DAKAR – Le 14 février, c’est…
– Ah, le 14 février !
… c’est le jour où on nous pousse à étaler notre amour…

– « Pousse » ? Moi, j’aurais dit « presse ». A y repenser, je dirais en fait « stresse »… Tout bien réfléchi, je dirais « tympanise »… Je vous ai interrompue, pardon.
Donc, aujourd’hui, Saint-Valentin, amour et compagnie.
En entendant les déclamations de tous genres et sur tous les tons ici et là, je me dis que j’aurais dû en faire une depuis longtemps. La Saint-Valentin, voilà une belle occasion.
– Vous nous la jouez « Je suis une femme amoureuse » ?
– Euh, en quelque sorte, oui…
Je vais déclarer ma flamme à quelqu’un. Enfin, je vais essayer, parce que je crois que je ne suis pas très douée pour cela.

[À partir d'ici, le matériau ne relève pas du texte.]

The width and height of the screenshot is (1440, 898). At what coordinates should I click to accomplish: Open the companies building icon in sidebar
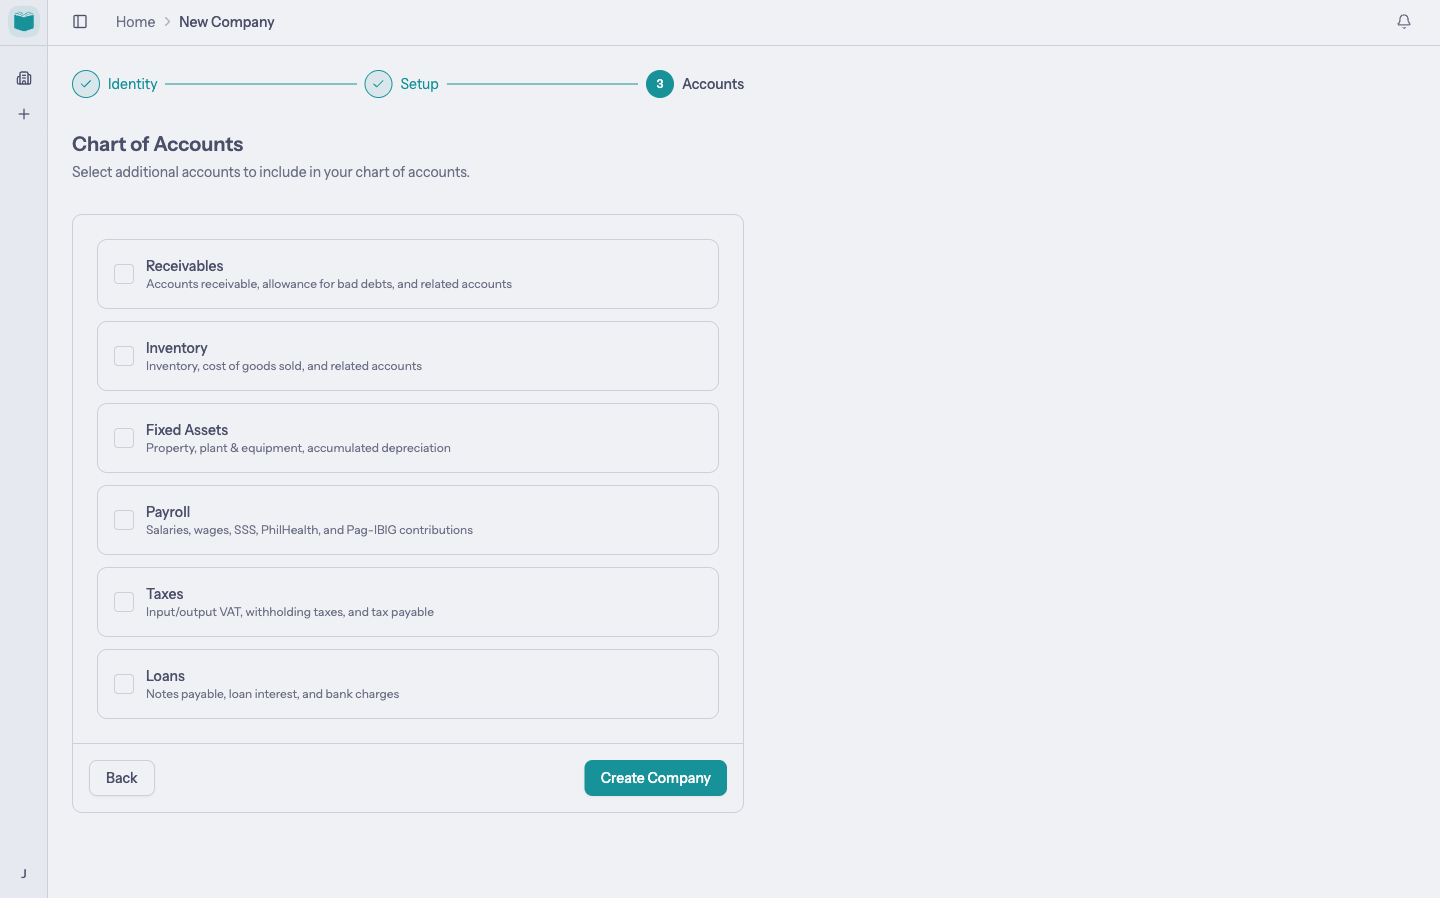click(x=23, y=77)
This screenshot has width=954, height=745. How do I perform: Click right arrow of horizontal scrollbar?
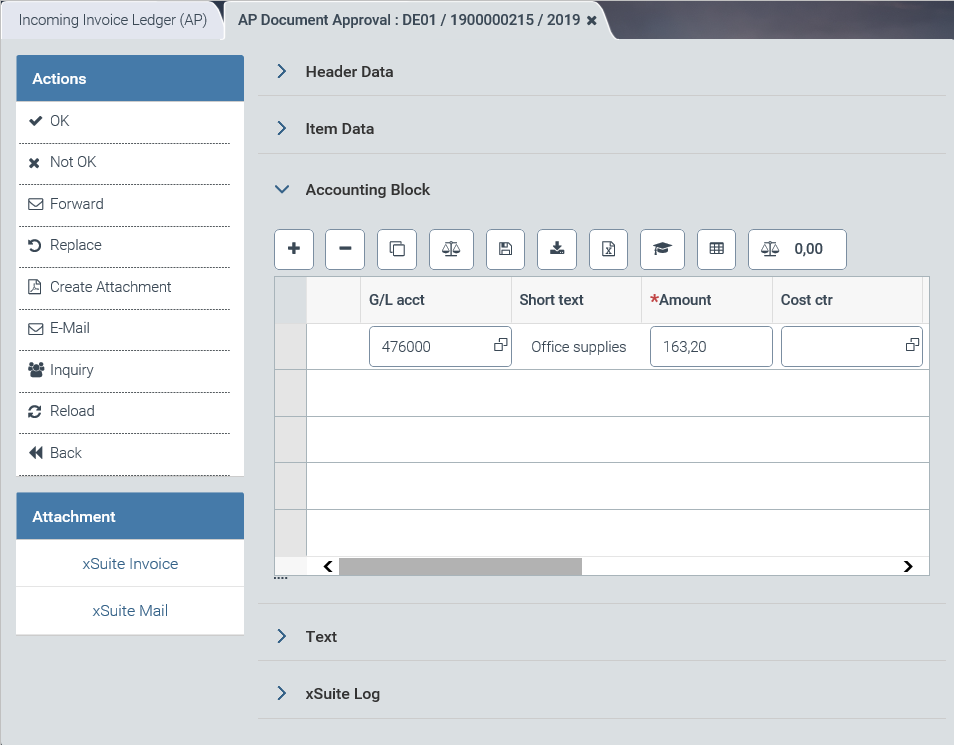(908, 566)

C’est une femme. Elle se prénomme Faty.
Cet espace où j’erre à mon aise est un peu le prolongement de nos « conversations » qu’elle subit depuis que j’ai pu aligner des mots compréhensibles (ou que je pense tels). Un rien peut réveiller mon enthousiasme verbal (oral ou écrit), quelques-uns le savent mais Faty, elle, en a une vraie expérience.
Faty est ma soeur aînée.
Dieu, que je lui ai cassé les oreilles ! Ses « Ca ne m’intéresse pas », « Tu vas me laisser réviser, oui ? J’ai un devoir demain ! », « N’kulo kɔrɔla ! [Silence, enfin !] » n’y ont rien fait.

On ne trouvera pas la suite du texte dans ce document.